To-do list:
1. Repeat the passage about a former piano student below word for word, starting with "The voice came" and going on through "make a delivery.".
2. Translate this sentence from the passage about a former piano student below into Spanish: "It was always good-natured teasing though, and students understood that."

Excerpt:
──────
“Hey, Mr. Light!” I heard a voice yelling in the distance.
I was waiting for a traffic light at a busy intersection. My car window was down. It was a gorgeous day.
The voice came from somewhere off to my left. I scanned the streetscape for several seconds before I saw him.
It was Jake! He was standing in front of a pizza joint, wearing a uniform, about to jump in his car to make a delivery.
I waved and yelled back.
Jake had been in my group piano class at University of Louisville a few years before. I don’t think I’d seen him since that semester ended. A guitarist, he was one of the large group of students who had to pass piano proficiency by the end of sophomore year. (Mine was not a class students took by choice.)
Jake was always a good sport about my relentless posture reminders. His default posture at the piano was so bad, I once took pictures of him and posted them on a class “wall of shame.”
It was always good-natured teasing though, and students understood that. I think my students typically know that I like them and enjoy working with them.
──────
Dataset excerpts:

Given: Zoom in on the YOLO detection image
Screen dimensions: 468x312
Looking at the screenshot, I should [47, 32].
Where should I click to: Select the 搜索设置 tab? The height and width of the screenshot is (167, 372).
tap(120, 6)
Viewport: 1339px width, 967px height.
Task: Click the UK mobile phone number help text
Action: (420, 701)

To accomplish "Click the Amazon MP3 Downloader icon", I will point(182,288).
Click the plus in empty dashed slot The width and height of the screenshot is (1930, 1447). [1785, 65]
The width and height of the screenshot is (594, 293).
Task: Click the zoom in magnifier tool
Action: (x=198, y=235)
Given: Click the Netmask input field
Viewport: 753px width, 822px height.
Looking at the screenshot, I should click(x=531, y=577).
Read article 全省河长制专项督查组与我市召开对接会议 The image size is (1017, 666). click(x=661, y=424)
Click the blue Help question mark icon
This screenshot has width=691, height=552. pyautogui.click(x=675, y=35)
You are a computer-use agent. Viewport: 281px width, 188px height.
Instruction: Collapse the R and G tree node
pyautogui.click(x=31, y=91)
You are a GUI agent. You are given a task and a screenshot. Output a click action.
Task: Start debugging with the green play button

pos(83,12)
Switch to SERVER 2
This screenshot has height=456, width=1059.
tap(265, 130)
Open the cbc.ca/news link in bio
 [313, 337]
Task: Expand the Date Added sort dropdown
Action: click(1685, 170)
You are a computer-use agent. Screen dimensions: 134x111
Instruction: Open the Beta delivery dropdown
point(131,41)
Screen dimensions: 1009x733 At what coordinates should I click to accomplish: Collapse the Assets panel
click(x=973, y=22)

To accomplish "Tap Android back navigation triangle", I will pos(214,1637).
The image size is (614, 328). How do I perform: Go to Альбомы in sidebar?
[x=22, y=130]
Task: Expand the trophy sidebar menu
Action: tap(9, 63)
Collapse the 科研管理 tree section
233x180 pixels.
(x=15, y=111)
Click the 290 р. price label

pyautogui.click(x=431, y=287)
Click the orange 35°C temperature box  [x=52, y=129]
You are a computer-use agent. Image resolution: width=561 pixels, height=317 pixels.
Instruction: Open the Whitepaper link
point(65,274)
──────
Solved problems:
1.
The voice came from somewhere off to my left. I scanned the streetscape for several seconds before I saw him.
It was Jake! He was standing in front of a pizza joint, wearing a uniform, about to jump in his car to make a delivery.

2. Sin embargo, siempre fueron bromas bienintencionadas, y los estudiantes lo entendían.